=== Action item ===
Please transcribe the data below in full, word for word, without the images.

=== Given records ===
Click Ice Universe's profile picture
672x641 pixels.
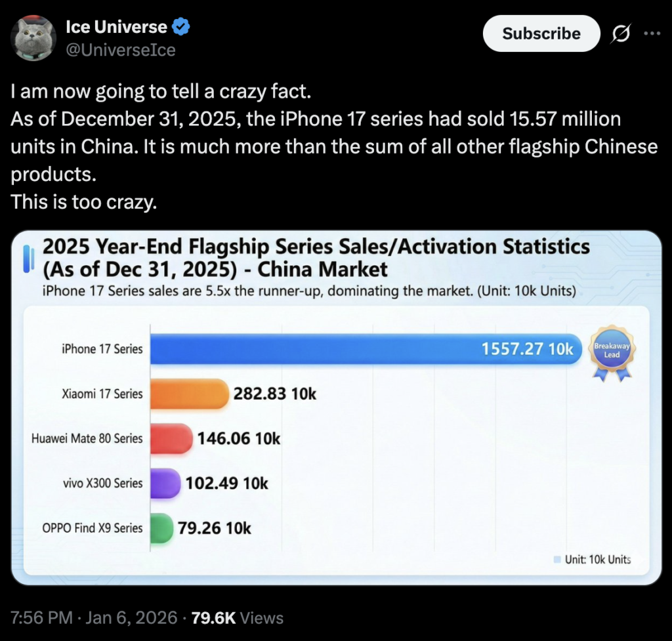[x=33, y=37]
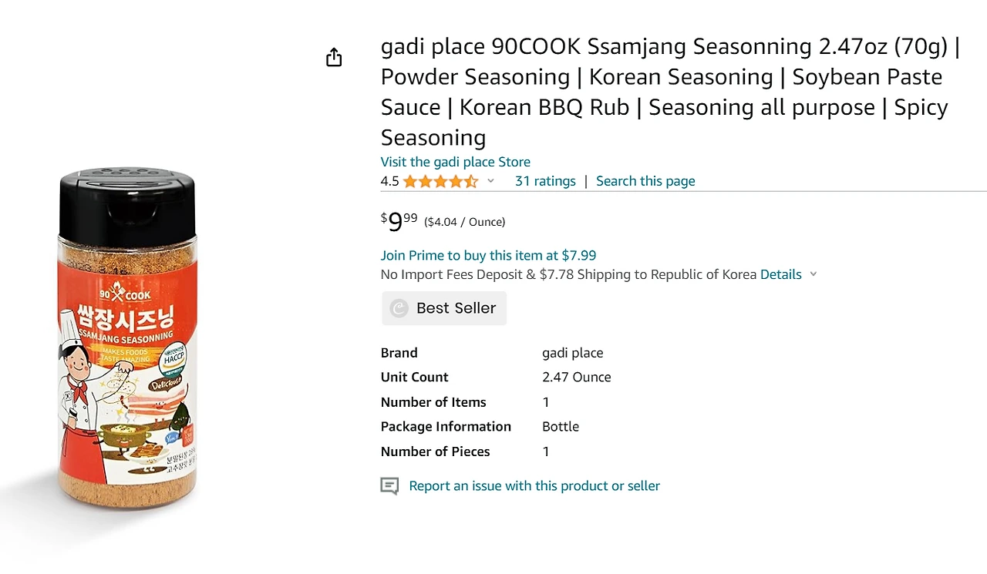
Task: Open the Ssamjang seasoning bottle image
Action: click(128, 339)
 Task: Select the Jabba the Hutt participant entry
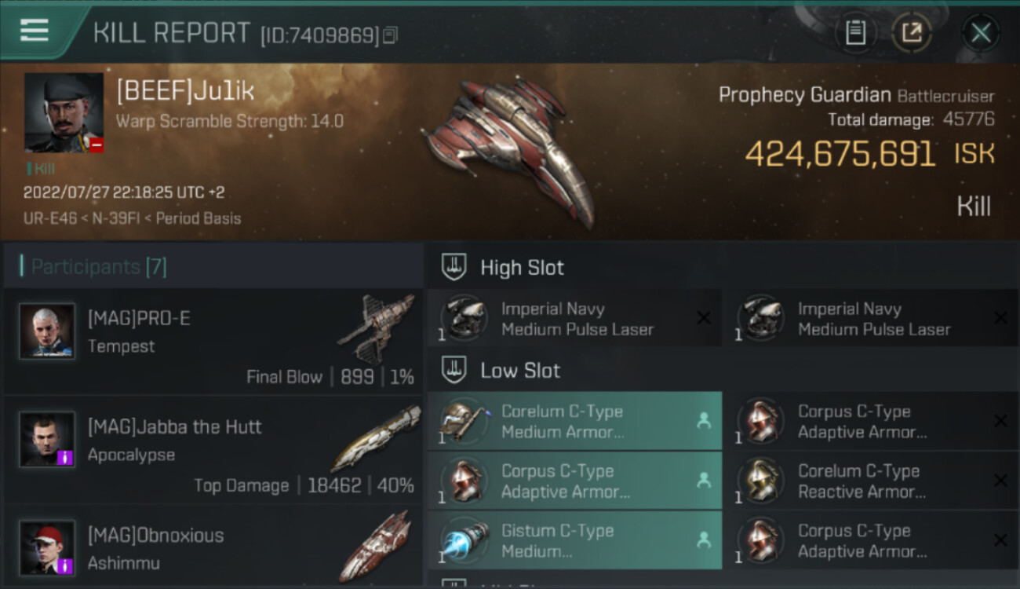pos(213,450)
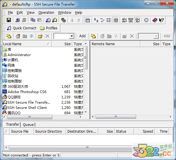Click the local Add button

pos(82,36)
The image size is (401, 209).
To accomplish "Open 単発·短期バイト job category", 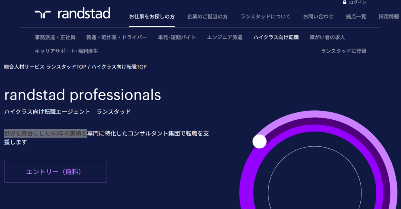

=== Reply ===
Click Ice Universe's profile picture
672x641 pixels.
[x=33, y=37]
Task: Open the Ssamjang seasoning bottle image
Action: click(128, 339)
 Task: Select the Jabba the Hutt participant entry
pos(213,450)
Click the local Add button

pos(82,36)
The image size is (401, 209).
To accomplish "Open 単発·短期バイト job category", 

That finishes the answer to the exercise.